İnsan faaliyetleri istilacı sucul çeşitlerin yayılmasının birincil nedeni
İstilacı çeşitlerin nasıl yayıldıkları sorusuna açıklık getiren Ayaz, “İstilacı cinslerin insan faaliyetleri de dahil olmak üzere birçok yayılma yolu vardır. Örneğin, yabancı ot tohumları çamurlu botlar yahut araçlar üzerinde toprakta kolaylıkla hareket eder. Suda yaşayan istilacılar, cümbüş hedefli deniz taşıtları ve teçhizatları üzerinde yer değiştirebilir ve karada uzun aralıklar kat edebilir. Kimi istilacı bitkiler epeyce caziptir ve fidanlıklarda süs bitkisi olarak satılmaktadır. İstilacı böcekler saksı karışımlarında yahut ham ahşap eserlerinden yapılmış konut dekorlarında saklanabilirler. Birçok istilacı orman zararlısı, kesilmiş yakacak odun, paletler yahut masif ahşap ambalaj gereçlerinin içinde yahut üzerinde hareket edebilir. İnsan faaliyetleri, istilacı sucul cinslerin yayılmasının birincil nedenidir. Uygun olmayan ekipman paklığı ve balıkların yasadışı hareketi, izole su sistemlerinin istilasını mümkün kılmıştır. İstilacı cinsler ve iklim değişikliği, Binyıl Ekosistem Değerlendirmesi tarafından tanımlanan antropojenik global değişimin en besbelli biçimlerinden ikisidir. İstilacı cinslerin ekosistemler ve ekonomiler üzerinde bariz olumsuz tesirleri vardır ve bu tesirler iklim değişikliği ile daha da berbatlaşabilir. Lakin istilacı çeşitlerin ve istila edilen ekosistemlerin birden fazla için bu etkileşimin sonuçları bilinmiyor” diye konuştu.

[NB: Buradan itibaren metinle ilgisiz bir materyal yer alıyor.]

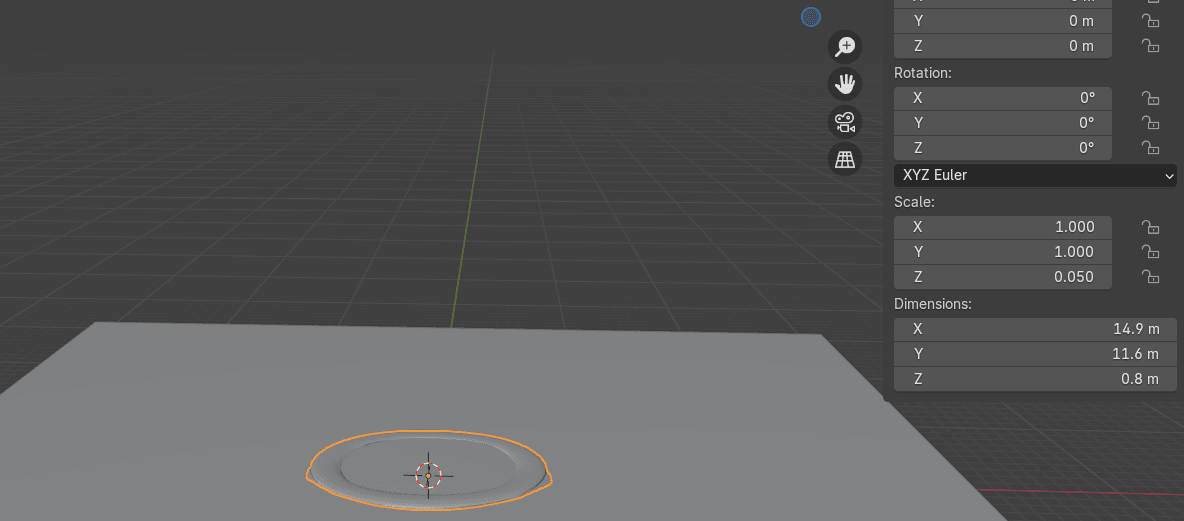Select the Scale Z field showing 0.050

İstilacı cinslerin yayılımını tedbirde herkese vazife düştüğünü belirten Prof. Dr. Ayaz, “İnsan kaynaklı yayılmanın yollarının farkında olmak, ziyanlı istilacı cinslerin kazara taşınması riskini azaltmamıza yardımcı olabilir. Eşyalarımızı nasıl inceleyip temizleyeceğimizi öğrenerek ve satın aldığımız şeyin kaynağını bilerek, sevdiğimiz topraklara ve sulara ziyan verebilecek bir şeyi kazara yayma bahtını azaltmaya başlayabiliriz. İstilacı cinslerin idaresinde herkes rol oynayabilir. İnvaziv tipler hakkında bilgi edinerek, tabiat yürüyüşlerinde bu çeşitlerin belirtilerini arayarak, kuşkulu böcek ve hastalıkları bildirerek, bu hususta istekli olarak ve yerli cinsleri tercih ederek bu sürece hepimiz katkıda bulunabiliriz” diyerek kelamlarını noktaladı.